A investigação apura o desvio de recursos públicos e a prática de peculato, associação criminosa e lavagem de dinheiro, tendo como vítima o município de Cuiabá, especialmente a Câmara Municipal e a Secretaria Municipal de Esportes.
A operação é conduzida pela Delegacia Especializada de Combate à Corrupção (Deccor) e cumpre 75 ordens judiciais, com foco na desarticulação de um esquema criminoso que teria causado prejuízos ao erário municipal.
Além de Chico, são alvos servidores públicos, um instituto sem fins lucrativos, empresas privadas e um empresário.
De acordo com os elementos apurados, o grupo teria se associado para direcionar emendas parlamentares a um instituto e a uma empresa, sendo que parte dos recursos era posteriormente “devolvida” ao vereador responsável pela destinação das emendas.
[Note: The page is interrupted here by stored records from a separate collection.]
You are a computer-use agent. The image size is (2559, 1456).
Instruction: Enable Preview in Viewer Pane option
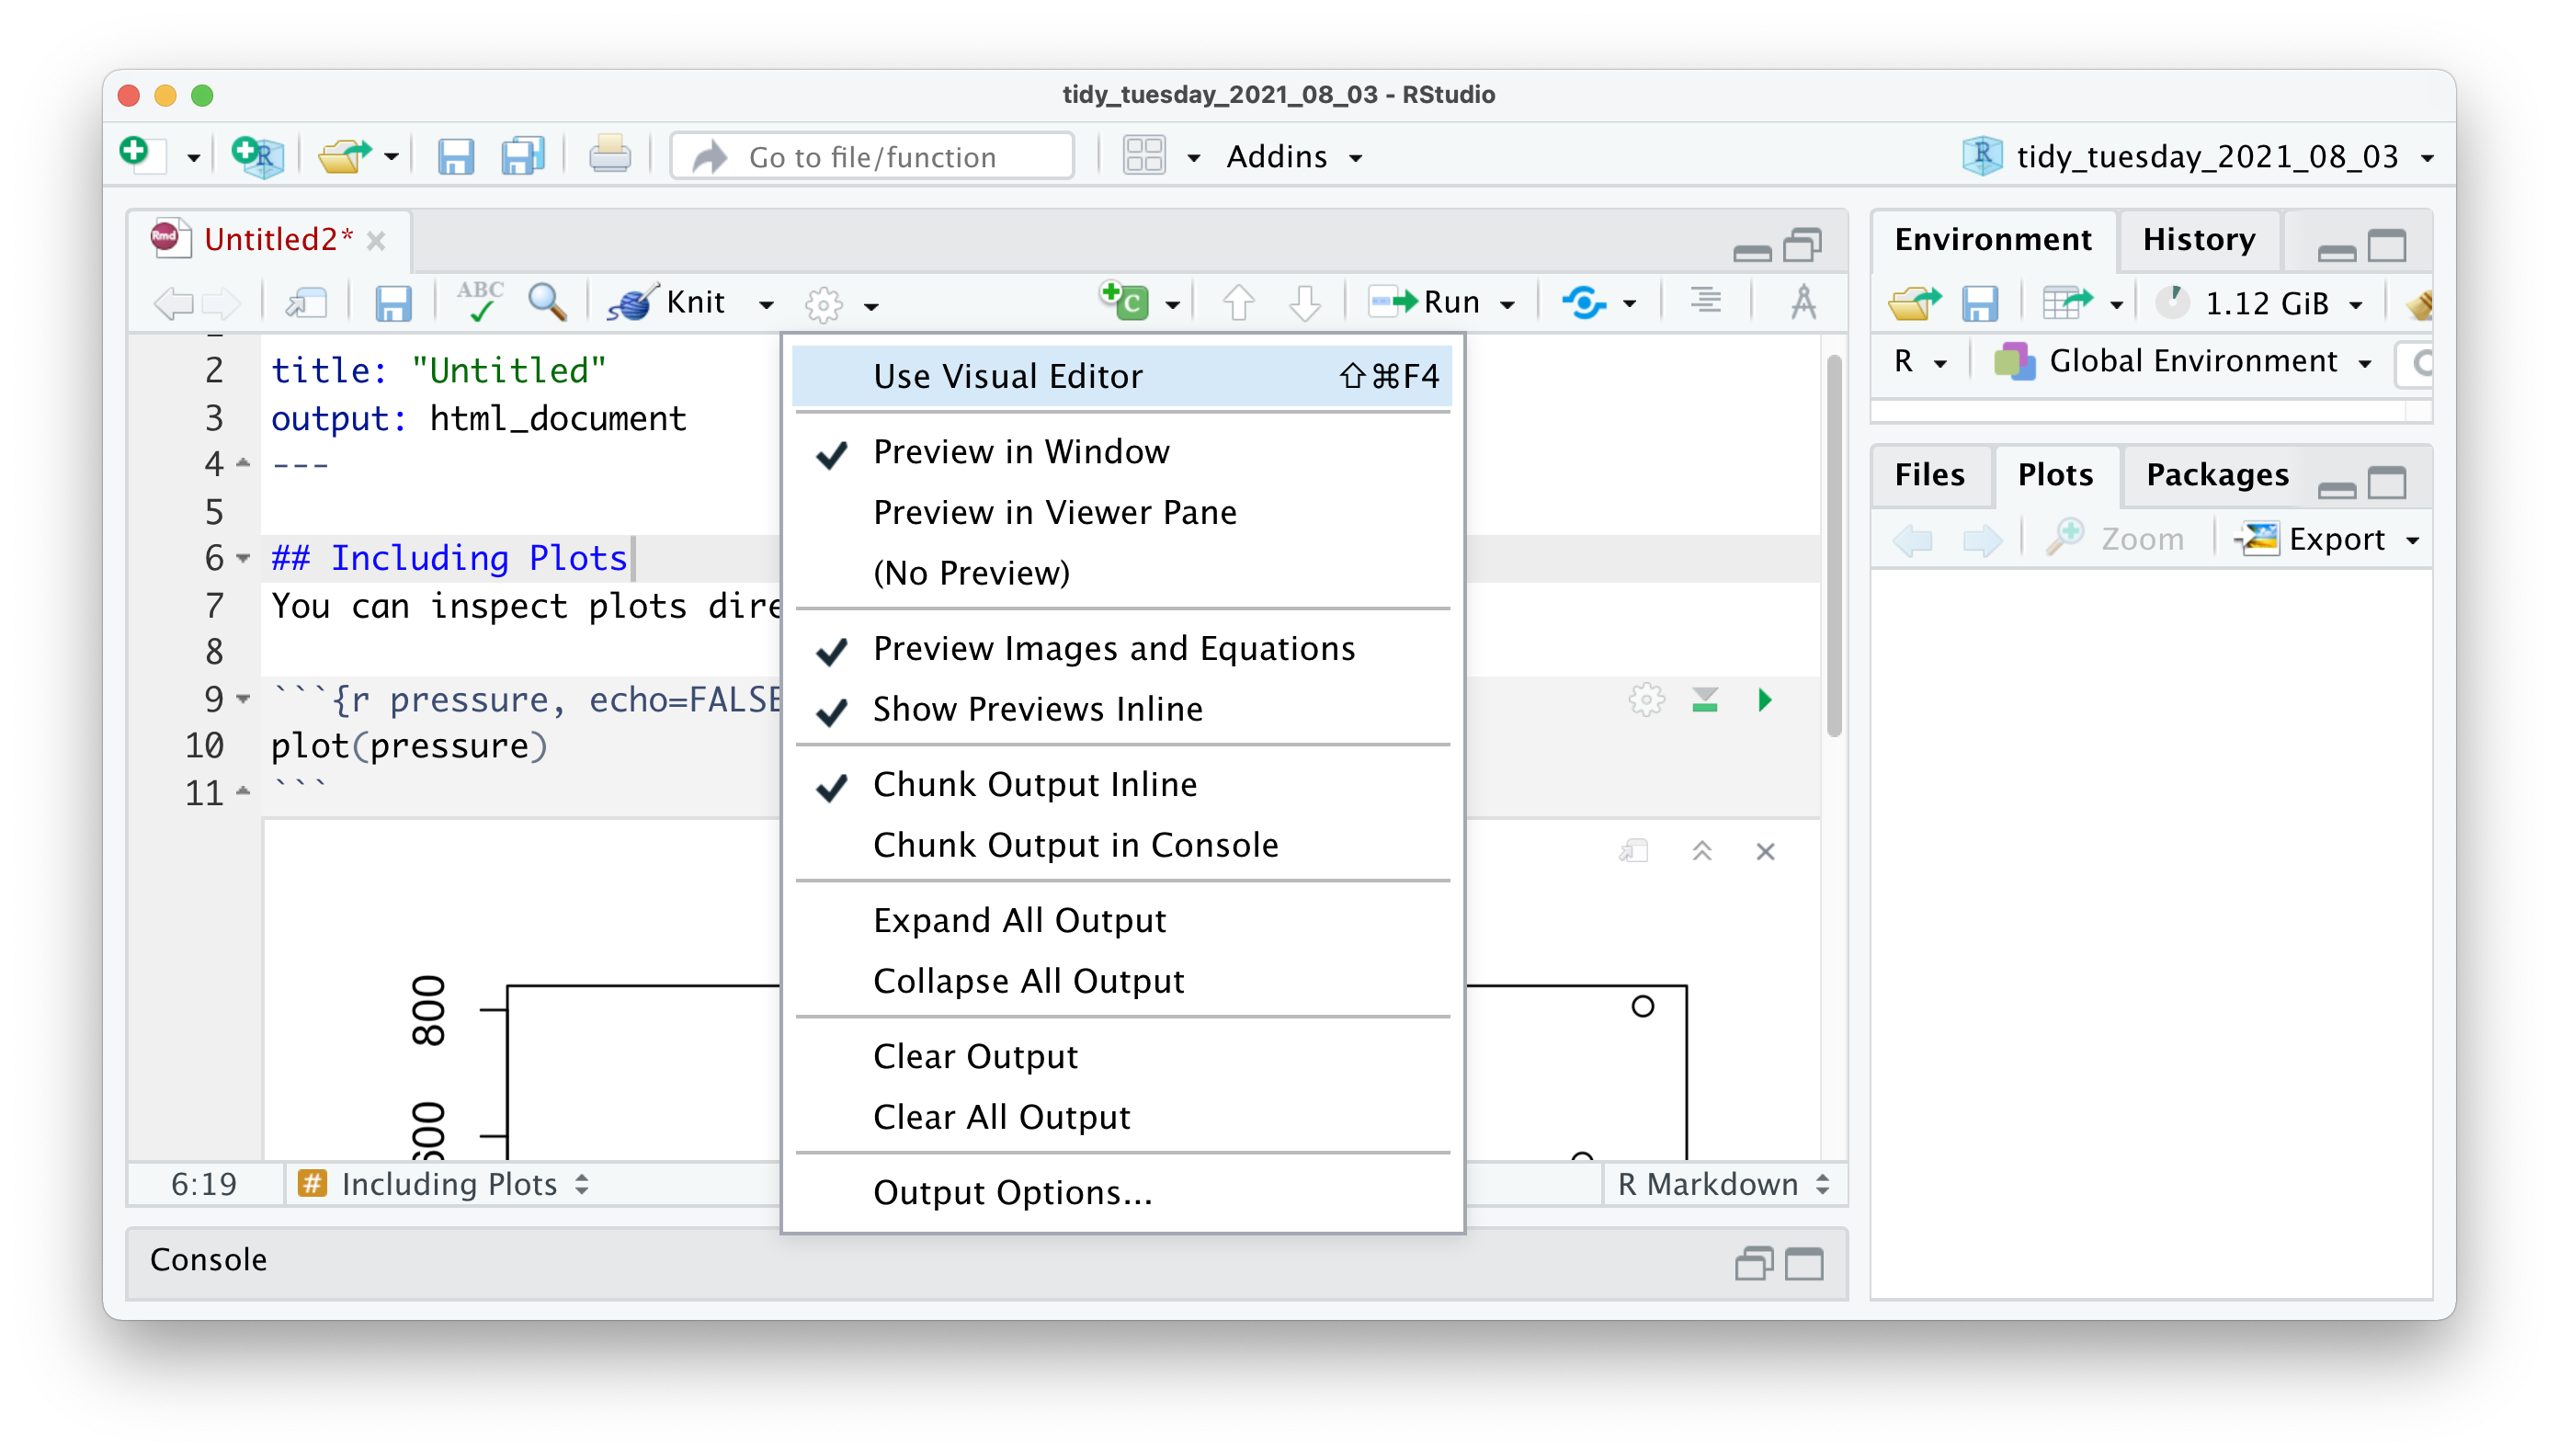[x=1054, y=512]
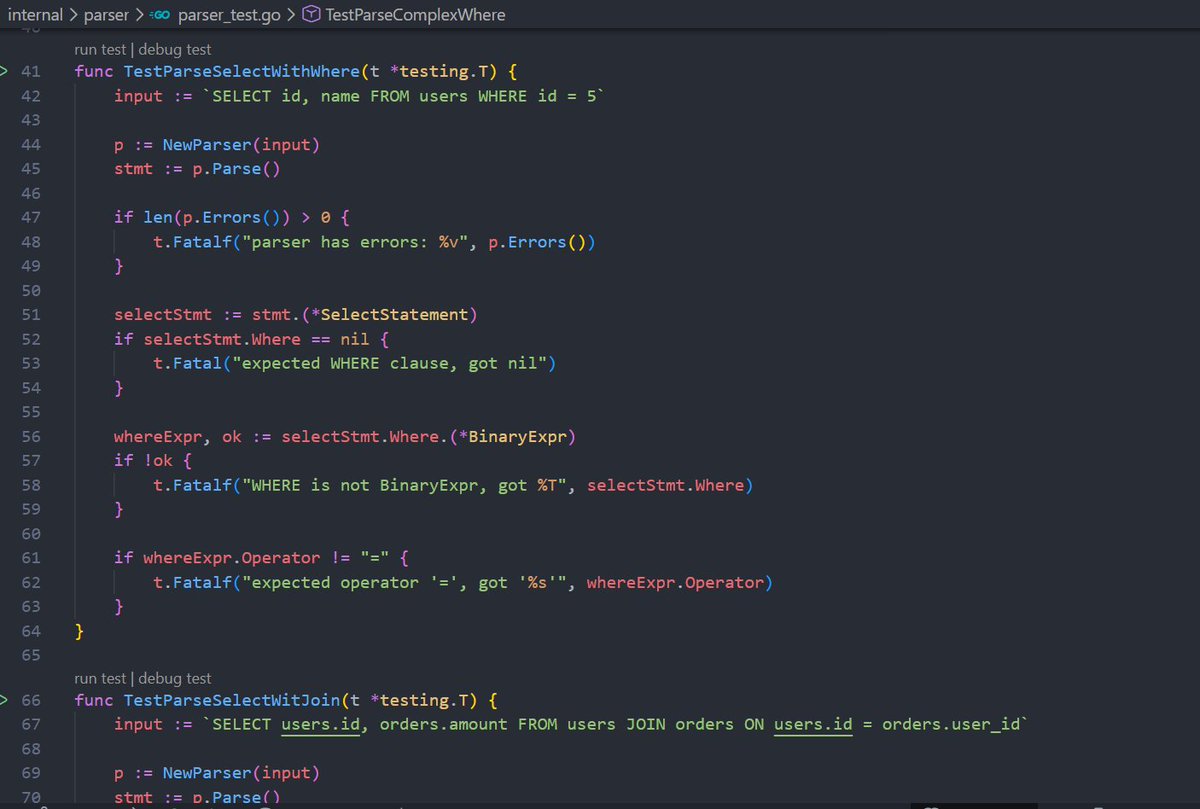Click 'debug test' above TestParseSelectWitJoin
This screenshot has width=1200, height=809.
click(x=175, y=677)
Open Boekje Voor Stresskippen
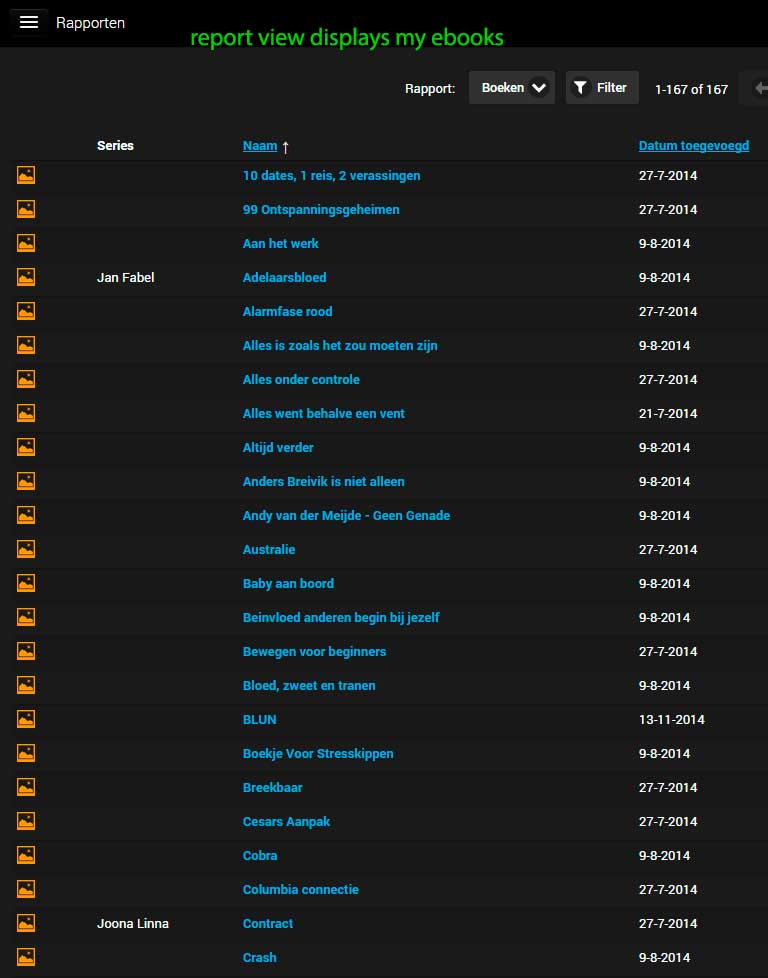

O cumprimento das ordens judiciais conta com a participação de mais de 40 policiais civis, lotados na Diretoria de Atividades Especiais (DAE).
As ordens foram expedidas pelo Juízo do Núcleo de Justiça 4.0 do Juiz das Garantias de Cuiabá e incluem 12 mandados de busca e apreensão e 12 ordens de acesso a dados armazenados em dispositivos móveis.
Também foram determinadas medidas de suspensão do exercício da função pública contra dois servidores da Câmara Municipal de Cuiabá e contra o vereador, que teve o afastamento do mandato parlamentar decretado.
Ainda no âmbito da operação, foram fixadas três medidas cautelares diversas da prisão contra seis investigados. Entre elas estão a proibição de manter contato entre si e com testemunhas; a restrição de acesso às dependências da Câmara Municipal de Cuiabá e da Secretaria Municipal de Esportes; a proibição de deixar a comarca; além da determinação de entrega dos passaportes.
Bens, valores e suspensão de atividades
Como parte da decisão judicial, o Poder Executivo e o Poder Legislativo de Cuiabá estão proibidos de contratar ou nomear quaisquer dos investigados na operação.
Também foi determinado o bloqueio inicial de R$ 676.042,32 (seiscentos e setenta e seis mil, quarenta e dois reais e trinta e dois centavos) das contas bancárias de nove pessoas físicas e jurídicas, além do sequestro de sete veículos, uma motocicleta, uma embarcação, um reboque e quatro imóveis.
Entre as ordens judiciais está ainda a suspensão das atividades do instituto investigado, bem como a realização de auditorias pela Controladoria-Geral do Município em todos os termos de parceria firmados entre o órgão e a Prefeitura de Cuiabá.
O município também fica proibido de realizar qualquer tipo de contratação ou pagamento de valores às duas empresas investigadas.